I don't drink coffee, but 154 million adults in the U.S. (roughly 75% of people over the age of 20) in the United States do.
That's a lot of people drinking bitter bean juice.
Yet not all 154 million people who drink coffee drink it for the same reason. For some, coffee is the life-giving elixir that helps blast the sand out of their eyes before heading into the office. For others, the taste of coffee is horrendous, but it's the only thing getting them through a graveyard shift. Still, for others, a beautiful ritual is practiced every month: getting together with a close friend over a caffeinated beverage.
Our relationship with coffee ebbs and flows with our life stage, workplace culture, and even social setting. These factors make a great case study that can help us understand market positioning.

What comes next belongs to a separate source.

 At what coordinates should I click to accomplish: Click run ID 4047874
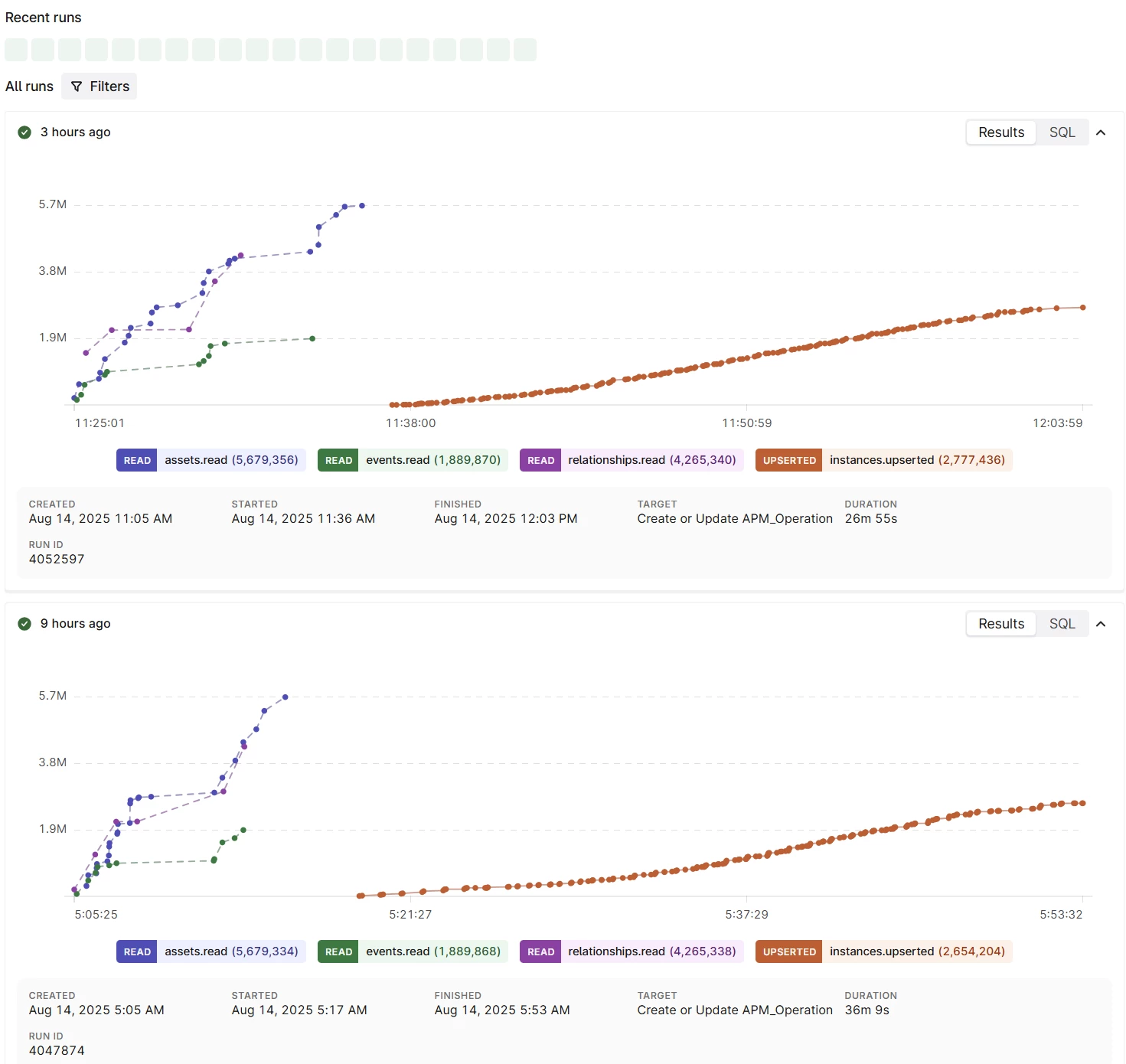pos(57,1051)
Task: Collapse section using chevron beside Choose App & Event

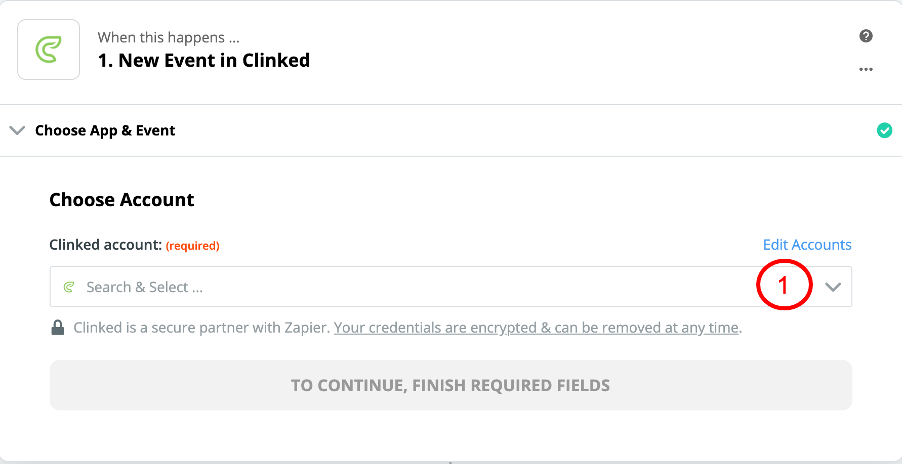Action: click(17, 131)

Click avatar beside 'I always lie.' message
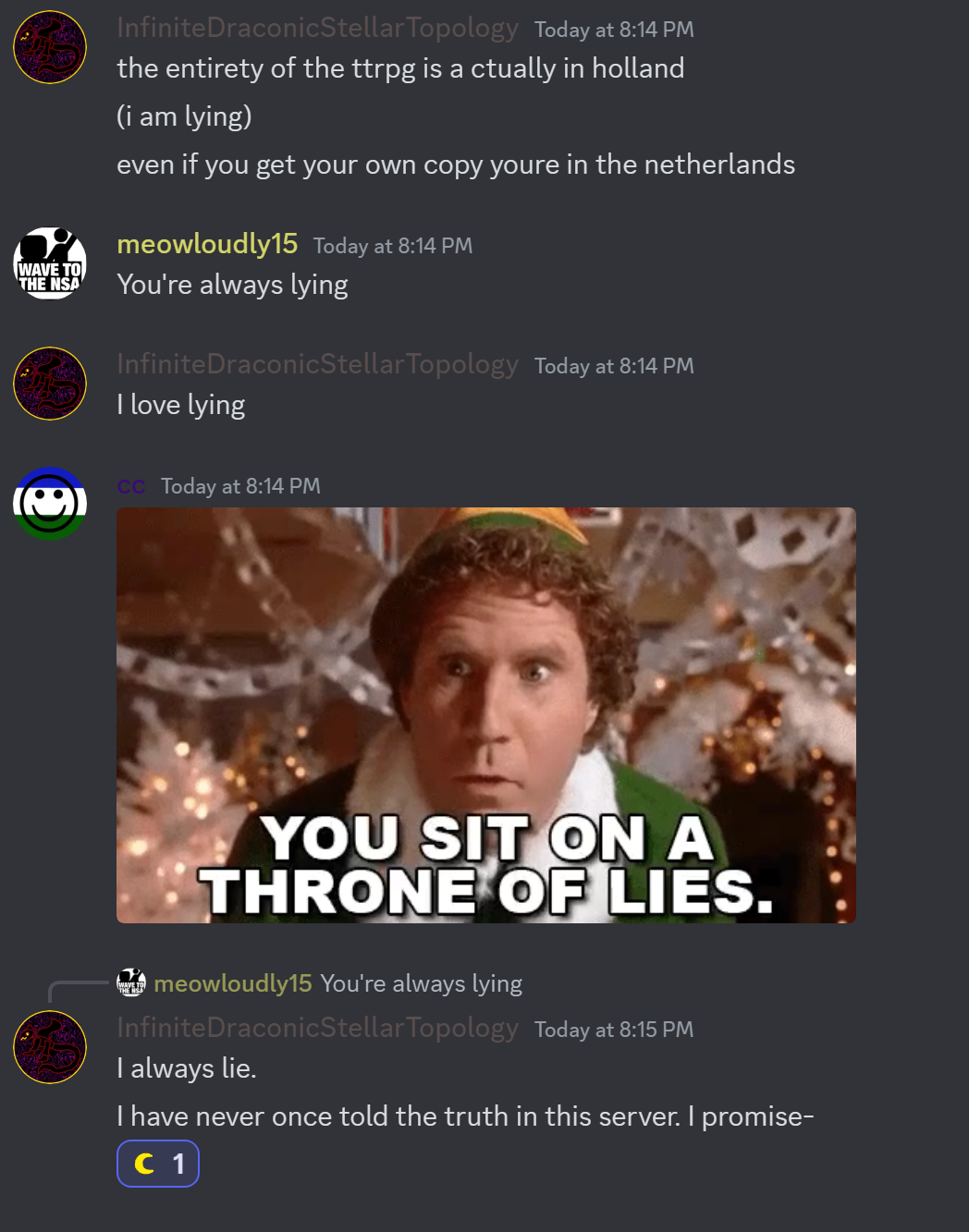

At its most basic form, market positioning explains your customer's relationship with your business. How does your brand stack up against its competitors? What makes your company unique? What industries are associated with your business? These fundamental questions paint a picture that allows you to understand your business from a customer's perspective, ultimately creating incredibly effective sales and marketing efforts.
Market Positioning is About Perception
Coffee has many competitors: water, tea, and soda. Interestingly enough, our list of associated competitors quickly shifts depending on our perception of the purpose of coffee.
If coffee is an energy substitution, sleep now becomes a high-flying competitor. Or perhaps a cold shower. If coffee is simply a means for gathering with a friend, a meal could quickly become a substitute — even a phone call.
The reason that we seek out any product is often because of the problem that we perceive and are looking to solve. For this reason, a market is simply a group of solutions. Companies operating within a market often offer a solution for a set of problems that many people have encountered. As consumers, we judge solutions based on how effectively they solve our problems and for how costly the solution itself is. When we find the right solution, it feels like it was tailor-made for our situation.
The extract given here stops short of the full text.